The people who live in coastal areas, especially those who work as fishermen, routinely hold a sacred ceremony every year in the form of offerings to the sea. This ceremony is carried out joyfully and with gratitude, based on a sense of thankfulness to nature for providing abundant resources.
In Cirebon, particularly in Citemu Village, Mundu District, this ceremony is known as Sedekah Laut or, more locally, as Nadran, and it is held annually at the end of July. The exact origin of when this tradition began in the area remains uncertain. Nadran or Sedekah Laut is a one-day event that begins in the morning with a procession of offerings in the form of large statues, accompanied by loud music and dancing, shadow puppet performances (wayang kulit), traditional songs (kidung) sung by a puppeteer (dalang), the recitation of prayers over water stored in buckets, and the launching (larung) of a miniature boat with offerings and a buffalo head into the sea.
Shifts in ceremony methods and the offerings themselves seem to have started occurring. The music accompanying the procession now often features modern koplo (a genre of Indonesian dangdut) music. At the front of the procession are young men and women in matching outfits with various hair colors dancing along. Behind them are the offering statues, followed at the end by large stacks of speakers being pushed, sometimes with one or two people sitting on top. Musicians and singers also sit behind the vehicle, playing their instruments. The sound from the speakers is very loud—possibly disturbing to those unaccustomed to it.

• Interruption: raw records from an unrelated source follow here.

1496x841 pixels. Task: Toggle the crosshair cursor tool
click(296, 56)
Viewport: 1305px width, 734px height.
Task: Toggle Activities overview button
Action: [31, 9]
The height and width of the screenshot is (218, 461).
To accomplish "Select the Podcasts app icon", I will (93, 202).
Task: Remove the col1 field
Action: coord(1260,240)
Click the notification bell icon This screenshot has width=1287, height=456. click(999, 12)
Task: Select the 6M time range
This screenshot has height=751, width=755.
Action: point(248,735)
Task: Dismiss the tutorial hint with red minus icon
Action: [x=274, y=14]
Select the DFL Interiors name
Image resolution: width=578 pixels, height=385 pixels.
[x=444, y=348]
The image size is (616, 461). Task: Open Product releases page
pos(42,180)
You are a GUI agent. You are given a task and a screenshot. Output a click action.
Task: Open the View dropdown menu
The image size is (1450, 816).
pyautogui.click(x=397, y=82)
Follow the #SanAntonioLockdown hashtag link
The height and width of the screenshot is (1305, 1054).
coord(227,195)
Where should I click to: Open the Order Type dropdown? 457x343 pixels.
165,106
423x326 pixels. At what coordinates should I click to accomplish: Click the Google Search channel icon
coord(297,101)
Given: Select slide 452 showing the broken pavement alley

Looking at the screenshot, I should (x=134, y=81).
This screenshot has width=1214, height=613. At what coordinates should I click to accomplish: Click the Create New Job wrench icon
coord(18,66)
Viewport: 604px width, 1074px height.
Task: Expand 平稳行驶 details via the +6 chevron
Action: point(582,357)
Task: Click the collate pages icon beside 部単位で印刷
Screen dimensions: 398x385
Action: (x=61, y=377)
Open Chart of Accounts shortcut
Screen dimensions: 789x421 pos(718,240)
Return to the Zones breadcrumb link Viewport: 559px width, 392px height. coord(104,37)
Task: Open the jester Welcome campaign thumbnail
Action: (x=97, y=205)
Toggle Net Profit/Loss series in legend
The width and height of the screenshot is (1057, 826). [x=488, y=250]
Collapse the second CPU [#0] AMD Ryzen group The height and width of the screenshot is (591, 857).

The procession travels from the heart of the fishing village to the main road and the riverbank where boats are docked. People of all ages—young and old, men and women—gather in large numbers, singing and dancing. Many others come just to watch from the roadside. While the procession continues, the shadow puppet show is performed in the afternoon in a village square near the river where the boats are anchored. This performance still uses traditional Cirebonese language songs and chants.
Buckets of water sprinkled with seven types of flowers are lined up in front of the stage, waiting to be blessed with prayers. The miniature boat, already decorated with offerings and a buffalo head, is then prepared near a boat ready to be launched. Right after midday, the boats leave the river dock for the open sea. One of the boats carries the miniature offering boat and the buffalo head. When this boat reaches the designated area just off the coast, it stops to begin the core ritual. The miniature boat, along with the offerings and buffalo head, is then prayed over and launched into the sea. After this, the captains of the boats quickly rinse their vessels from all sides. Once the launching is complete, all the boats return to the dock to be washed again with the flower water that had previously been blessed. The launching is the central ritual of the Sedekah Laut procession.
Other questions worth exploring include what kinds of offerings were traditionally placed on the miniature boat. What kind of offerings were used in the past? Because now, based on observation, the miniature boat is mostly decorated with small snacks bought at local stalls. How many boats used to take part in the offering ritual? Because on the day, only about 35 boats can be seen participating. Do the fishermen still believe in the tradition? Or has it simply become a festive celebration?